It is a fundamentally difficult problem to solve. On top of that, the costs grow exponentially with core count and processor scaling compounds.
If you look back at so many of the intel architectural extensions it is so hard NOT to draw the conclusion that Intel has a POOR understanding of where problems should be solved. They constantly try to solve problems which should be solved in software with hardware. This is why they are now an architectural generation behind AMD and why they are most likely going to lose the CPU market to Apple imitators.
Unless AMD can maintain its success despite the talent bleed it will start to face — the days of x86 are limited.
Why is Intel wrong for trying to solve software problems in hardware, while ARM/CHERI are celebrated for being ahead in trying to solve memory safety in hardware using pointer upper-bit tagging and now CHERI's provenance metadata (performing fine-grained bounds checks on every single pointer dereference, rather than just following instructions without performing extra work)?
I think it's less a criticism of trying to solve problems in hardware vs the _kinds_ of problems they're focusing on.
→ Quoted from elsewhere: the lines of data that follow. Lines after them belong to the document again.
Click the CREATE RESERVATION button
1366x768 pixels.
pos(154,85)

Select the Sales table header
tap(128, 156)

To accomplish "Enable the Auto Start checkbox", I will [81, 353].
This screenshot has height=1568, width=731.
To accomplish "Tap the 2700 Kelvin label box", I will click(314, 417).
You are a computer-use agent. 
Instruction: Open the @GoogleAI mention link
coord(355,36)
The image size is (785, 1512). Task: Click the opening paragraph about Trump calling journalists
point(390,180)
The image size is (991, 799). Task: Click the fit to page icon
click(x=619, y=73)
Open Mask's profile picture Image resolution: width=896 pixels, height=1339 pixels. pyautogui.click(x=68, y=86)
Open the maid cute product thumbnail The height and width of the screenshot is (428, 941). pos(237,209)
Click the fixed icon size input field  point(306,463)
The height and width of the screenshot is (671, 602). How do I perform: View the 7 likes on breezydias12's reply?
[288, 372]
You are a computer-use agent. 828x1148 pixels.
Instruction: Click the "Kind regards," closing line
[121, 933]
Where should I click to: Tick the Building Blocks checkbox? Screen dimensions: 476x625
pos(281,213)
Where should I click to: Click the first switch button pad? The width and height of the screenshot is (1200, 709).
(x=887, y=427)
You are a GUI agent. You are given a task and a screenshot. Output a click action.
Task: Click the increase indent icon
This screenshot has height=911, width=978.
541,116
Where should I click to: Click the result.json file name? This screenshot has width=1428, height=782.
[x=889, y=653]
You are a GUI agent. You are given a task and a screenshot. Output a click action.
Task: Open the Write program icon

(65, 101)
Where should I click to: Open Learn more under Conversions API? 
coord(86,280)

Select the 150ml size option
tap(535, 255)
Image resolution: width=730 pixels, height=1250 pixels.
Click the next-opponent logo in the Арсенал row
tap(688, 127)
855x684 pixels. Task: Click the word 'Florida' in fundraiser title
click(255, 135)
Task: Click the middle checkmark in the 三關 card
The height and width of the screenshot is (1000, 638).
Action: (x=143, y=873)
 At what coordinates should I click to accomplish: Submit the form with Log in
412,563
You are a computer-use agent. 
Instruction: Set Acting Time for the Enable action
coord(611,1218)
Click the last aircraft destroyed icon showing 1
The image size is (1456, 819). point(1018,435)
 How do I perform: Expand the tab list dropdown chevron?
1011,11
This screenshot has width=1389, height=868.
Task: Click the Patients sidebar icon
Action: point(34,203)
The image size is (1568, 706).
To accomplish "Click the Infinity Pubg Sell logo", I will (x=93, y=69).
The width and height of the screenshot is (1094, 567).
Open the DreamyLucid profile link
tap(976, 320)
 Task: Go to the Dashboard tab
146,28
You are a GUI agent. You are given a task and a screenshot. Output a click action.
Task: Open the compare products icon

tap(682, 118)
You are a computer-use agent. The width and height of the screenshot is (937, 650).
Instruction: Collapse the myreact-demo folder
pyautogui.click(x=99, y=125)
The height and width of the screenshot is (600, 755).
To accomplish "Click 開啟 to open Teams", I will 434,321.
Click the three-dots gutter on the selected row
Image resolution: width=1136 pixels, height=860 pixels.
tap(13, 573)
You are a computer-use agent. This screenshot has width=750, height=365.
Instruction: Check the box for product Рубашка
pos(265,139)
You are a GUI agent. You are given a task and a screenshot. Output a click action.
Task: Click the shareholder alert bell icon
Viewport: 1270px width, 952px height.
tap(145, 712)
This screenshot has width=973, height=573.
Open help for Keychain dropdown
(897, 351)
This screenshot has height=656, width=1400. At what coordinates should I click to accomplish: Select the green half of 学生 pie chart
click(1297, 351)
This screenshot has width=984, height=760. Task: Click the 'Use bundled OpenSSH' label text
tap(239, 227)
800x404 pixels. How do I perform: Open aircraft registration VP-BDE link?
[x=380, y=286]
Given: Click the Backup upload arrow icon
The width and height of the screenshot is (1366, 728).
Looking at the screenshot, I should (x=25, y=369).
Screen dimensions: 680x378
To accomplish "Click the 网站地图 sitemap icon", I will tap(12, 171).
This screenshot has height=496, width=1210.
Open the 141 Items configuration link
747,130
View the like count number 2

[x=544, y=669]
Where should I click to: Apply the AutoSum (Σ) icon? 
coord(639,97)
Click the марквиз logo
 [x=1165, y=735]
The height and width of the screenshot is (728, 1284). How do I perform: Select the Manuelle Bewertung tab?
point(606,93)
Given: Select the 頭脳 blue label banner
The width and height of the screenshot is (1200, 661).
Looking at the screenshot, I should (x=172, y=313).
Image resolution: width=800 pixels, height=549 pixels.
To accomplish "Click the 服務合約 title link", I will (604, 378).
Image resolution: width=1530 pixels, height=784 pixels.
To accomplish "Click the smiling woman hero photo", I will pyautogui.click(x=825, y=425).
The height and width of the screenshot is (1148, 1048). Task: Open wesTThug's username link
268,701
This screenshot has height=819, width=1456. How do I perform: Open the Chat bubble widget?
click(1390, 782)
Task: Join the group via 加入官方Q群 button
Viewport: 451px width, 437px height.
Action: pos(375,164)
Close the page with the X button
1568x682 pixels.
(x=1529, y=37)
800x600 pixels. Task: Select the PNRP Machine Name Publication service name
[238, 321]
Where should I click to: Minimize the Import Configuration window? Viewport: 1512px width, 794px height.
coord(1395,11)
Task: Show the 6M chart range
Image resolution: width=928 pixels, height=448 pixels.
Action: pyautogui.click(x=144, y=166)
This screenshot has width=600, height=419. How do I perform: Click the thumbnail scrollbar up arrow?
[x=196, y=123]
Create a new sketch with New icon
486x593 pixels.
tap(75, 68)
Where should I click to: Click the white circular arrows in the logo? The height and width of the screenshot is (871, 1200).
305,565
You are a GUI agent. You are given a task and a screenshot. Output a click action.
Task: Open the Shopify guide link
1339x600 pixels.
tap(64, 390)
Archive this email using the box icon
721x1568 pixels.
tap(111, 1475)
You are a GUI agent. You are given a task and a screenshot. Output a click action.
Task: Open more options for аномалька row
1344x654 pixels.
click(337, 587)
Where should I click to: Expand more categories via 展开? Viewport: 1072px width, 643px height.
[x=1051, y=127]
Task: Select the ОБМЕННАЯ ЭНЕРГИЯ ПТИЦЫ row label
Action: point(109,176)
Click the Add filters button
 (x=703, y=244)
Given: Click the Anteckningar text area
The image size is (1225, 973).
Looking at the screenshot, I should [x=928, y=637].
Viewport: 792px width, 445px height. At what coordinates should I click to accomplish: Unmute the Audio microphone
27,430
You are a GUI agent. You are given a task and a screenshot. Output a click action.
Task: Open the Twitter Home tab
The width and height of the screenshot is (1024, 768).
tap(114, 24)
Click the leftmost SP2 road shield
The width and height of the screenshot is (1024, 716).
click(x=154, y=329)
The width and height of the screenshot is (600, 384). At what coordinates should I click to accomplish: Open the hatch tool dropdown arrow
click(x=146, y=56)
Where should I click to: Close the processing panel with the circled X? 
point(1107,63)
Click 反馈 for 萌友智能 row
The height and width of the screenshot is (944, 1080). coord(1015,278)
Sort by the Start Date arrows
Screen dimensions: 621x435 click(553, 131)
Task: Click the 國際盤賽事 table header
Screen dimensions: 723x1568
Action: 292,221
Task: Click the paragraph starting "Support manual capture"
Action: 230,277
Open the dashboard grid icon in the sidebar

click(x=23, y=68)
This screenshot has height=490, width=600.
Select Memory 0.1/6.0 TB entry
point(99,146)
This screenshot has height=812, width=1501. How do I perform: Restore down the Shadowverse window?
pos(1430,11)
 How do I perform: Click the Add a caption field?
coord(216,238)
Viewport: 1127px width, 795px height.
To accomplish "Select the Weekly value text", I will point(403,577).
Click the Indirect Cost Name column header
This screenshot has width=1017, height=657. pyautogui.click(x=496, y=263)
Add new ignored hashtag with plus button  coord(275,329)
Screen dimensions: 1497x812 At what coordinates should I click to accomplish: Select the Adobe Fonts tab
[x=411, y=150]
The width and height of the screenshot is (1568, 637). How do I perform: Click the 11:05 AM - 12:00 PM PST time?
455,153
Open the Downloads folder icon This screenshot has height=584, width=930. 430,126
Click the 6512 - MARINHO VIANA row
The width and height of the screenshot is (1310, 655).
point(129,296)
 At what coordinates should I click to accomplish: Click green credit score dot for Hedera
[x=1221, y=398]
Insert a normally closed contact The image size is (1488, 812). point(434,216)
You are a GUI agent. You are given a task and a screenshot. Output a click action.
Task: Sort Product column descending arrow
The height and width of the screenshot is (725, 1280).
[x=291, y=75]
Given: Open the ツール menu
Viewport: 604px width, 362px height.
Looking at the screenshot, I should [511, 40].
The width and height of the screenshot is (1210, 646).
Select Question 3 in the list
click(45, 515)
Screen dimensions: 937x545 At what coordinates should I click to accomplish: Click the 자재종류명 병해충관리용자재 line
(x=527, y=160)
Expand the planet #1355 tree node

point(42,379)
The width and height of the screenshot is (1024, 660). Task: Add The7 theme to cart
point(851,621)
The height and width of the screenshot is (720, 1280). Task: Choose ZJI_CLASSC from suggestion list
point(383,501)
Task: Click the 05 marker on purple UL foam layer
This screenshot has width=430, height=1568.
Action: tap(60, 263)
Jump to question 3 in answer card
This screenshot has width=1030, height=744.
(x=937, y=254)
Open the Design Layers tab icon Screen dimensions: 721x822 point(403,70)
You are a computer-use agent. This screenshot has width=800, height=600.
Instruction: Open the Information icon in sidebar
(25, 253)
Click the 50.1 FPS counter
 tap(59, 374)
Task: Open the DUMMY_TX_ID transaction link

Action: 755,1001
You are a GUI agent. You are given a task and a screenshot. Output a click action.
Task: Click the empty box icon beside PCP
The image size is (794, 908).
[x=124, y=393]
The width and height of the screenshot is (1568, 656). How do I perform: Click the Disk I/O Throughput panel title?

While CHERI is, from a pure theory standpoint, something that is perfectly avoidable with proper programs (i.e. memory unsafety _is_ efficiently avoidable in software), we ended up needing it we made the wrong choice in software too long ago to turn back (nobody is rewriting the Linux kernel anytime soon). In this way, CHERI is a good optimization because it does something we cannot _practically_ solve in software. ARM-PA plays a similar role in that hardware CFI can be made irrelevant by a) not having memory safety issues b) software CFI, but neither have really worked out in practice and it's cheap and efficient in hardware, so it's a worthwhile tradeoff.
Stuff like Intel TSX and ARM TME are sort of at the other end. Transactional memory is _super_ cool and it's been a common thread throughout architecture papers for the past twenty years. The thing is, we've never had transactional memory in commodity hardware (and nobody buried their heads in the sand about not having it like we did with memory safety) so all our software found decent work arounds eventually. TSX/TME does do what it says, the issue is just that it's not quite good enough when compared to existing software techniques and so the actual added value (cache noise and the resulting spurious aborts included) made it a less good deal. When adding the cost to both update software and the likely strongly polynomial (?) hardware cost of transaction support as core count grows (this is why ARM's Exclusive Monitor performs SO bad on systems with 64+ cores and why they added new atomics just to avoid the monitor), it just doesn't work anymore.